ESERCIZIO> Ricopia parola per parola le righe dell'elenco a partire da quella che contiene "has height=1002, width=1778." fino alla fine dell'elenco, entrambi gli estremi compresi. Lascia fuori dalla risposta le immagini.

ELENCO FORNITO>
════════

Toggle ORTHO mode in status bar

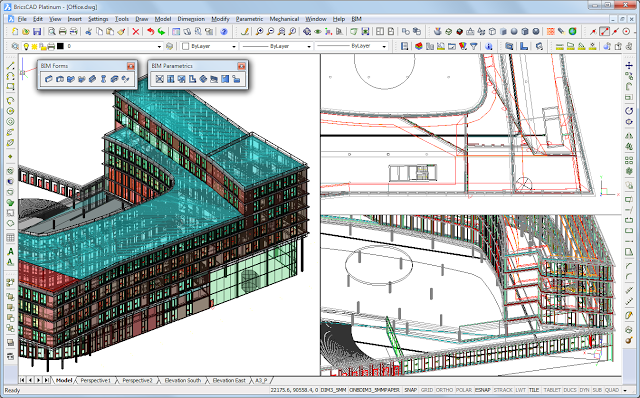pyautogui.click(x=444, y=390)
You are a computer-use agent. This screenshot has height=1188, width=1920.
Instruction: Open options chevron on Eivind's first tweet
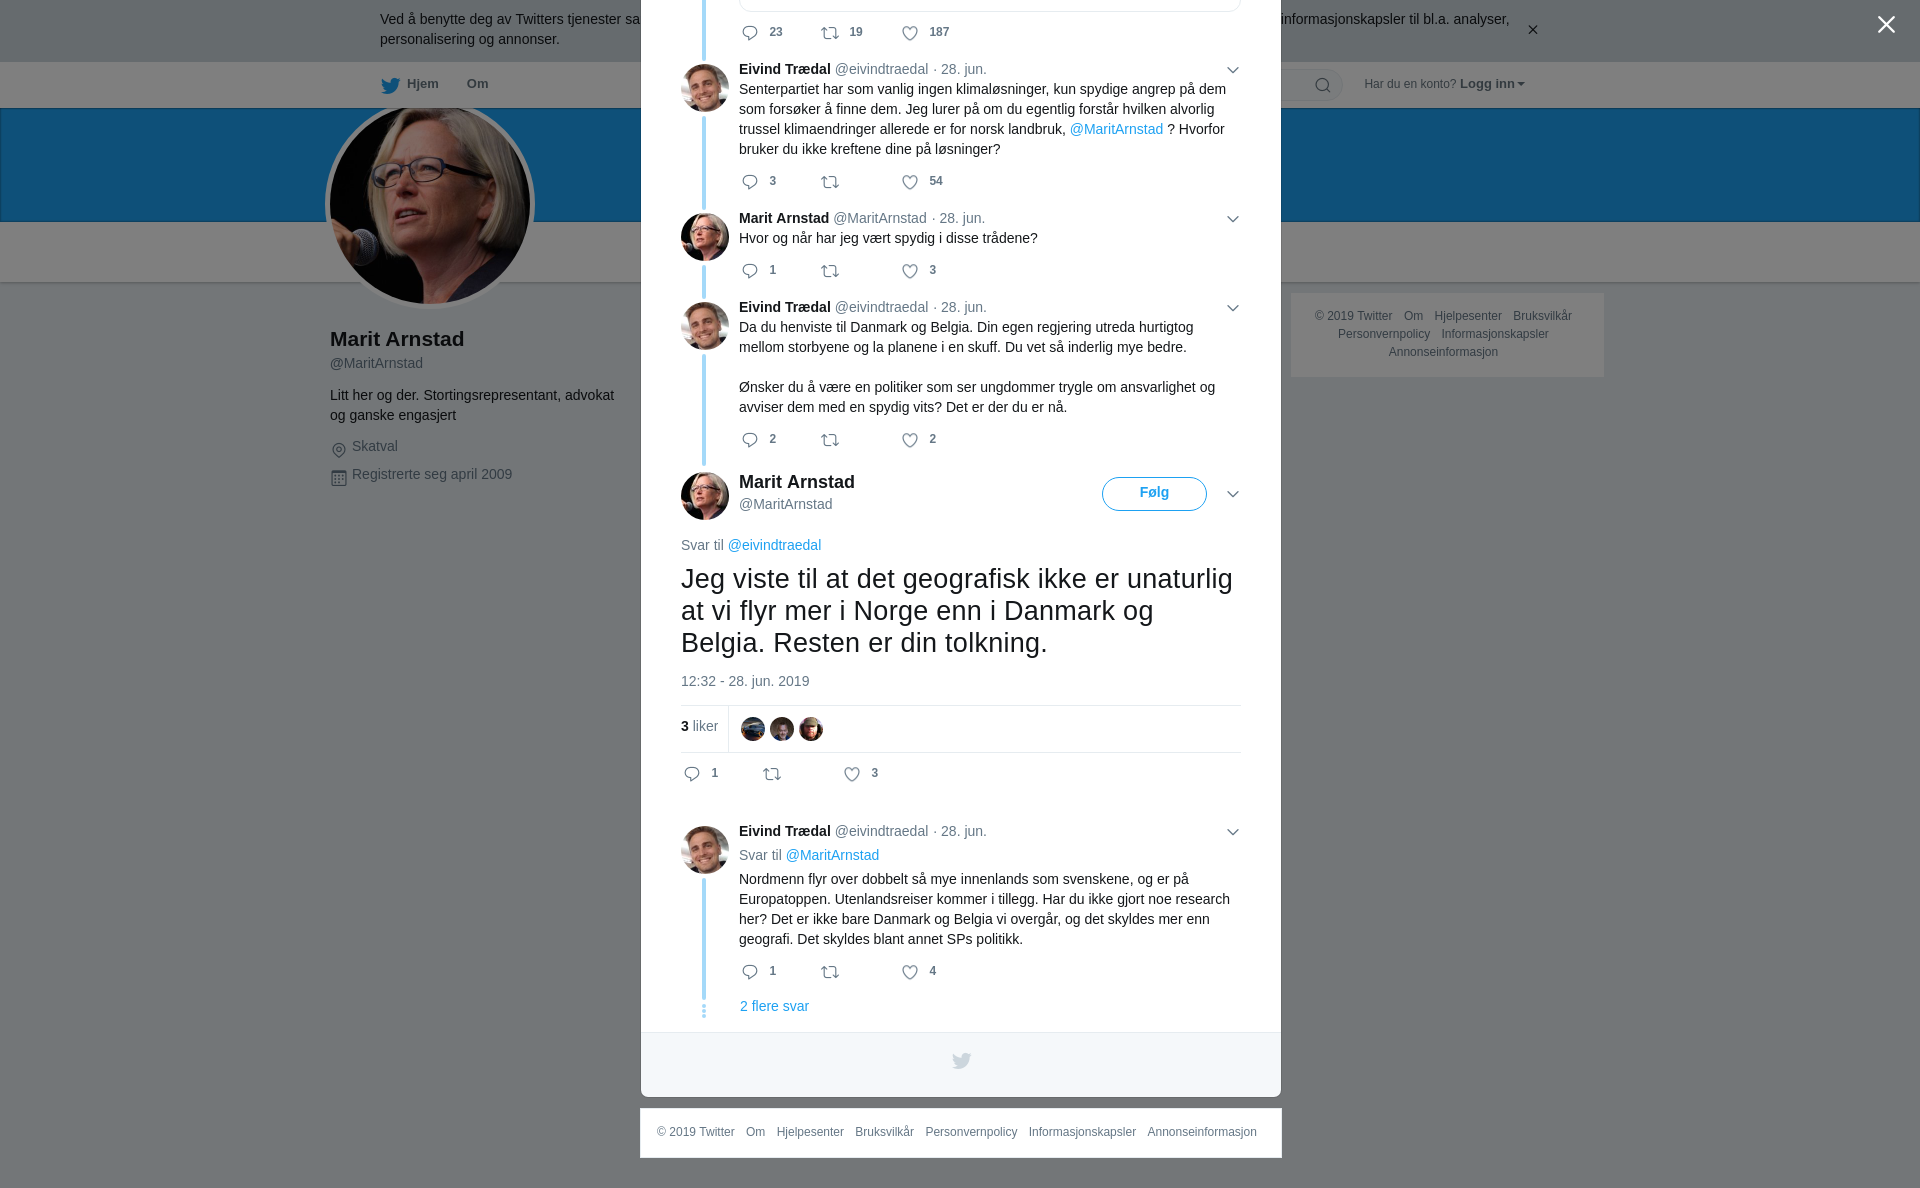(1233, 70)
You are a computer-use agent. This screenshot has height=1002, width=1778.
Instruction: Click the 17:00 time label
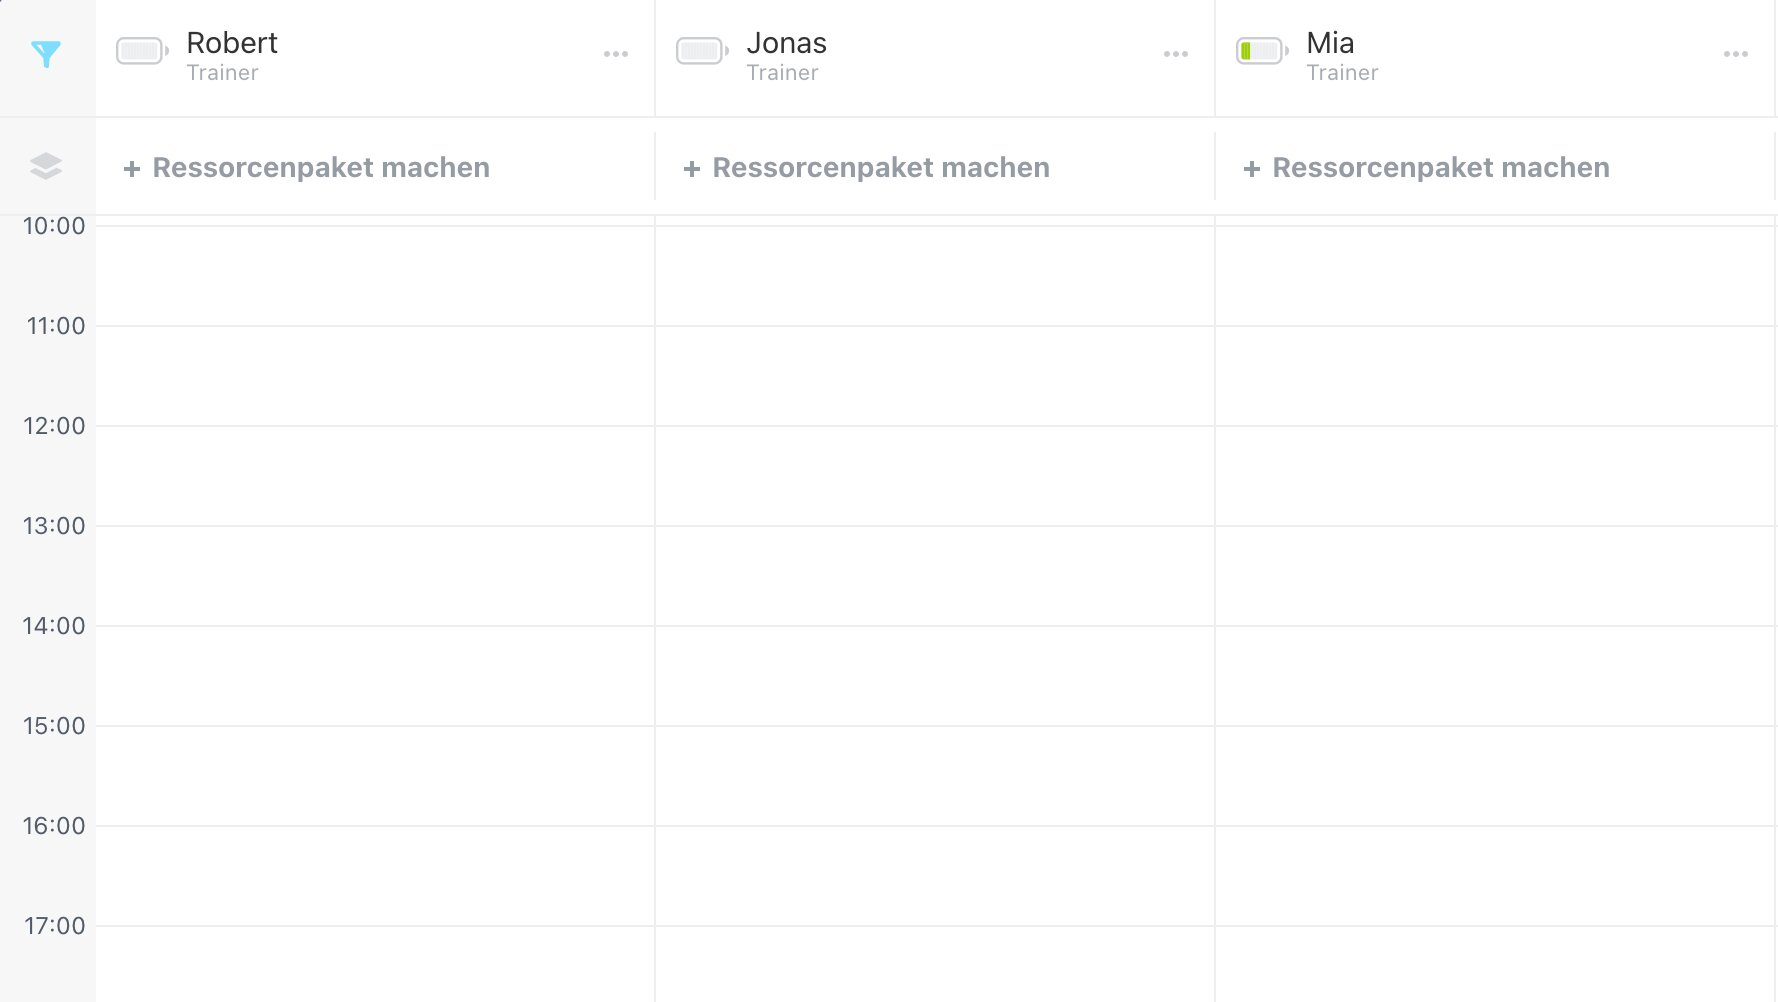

════════

RISPOSTA COMPLETA>
You are a computer-use agent. This screenshot has height=1002, width=1778.
Instruction: Click the 17:00 time label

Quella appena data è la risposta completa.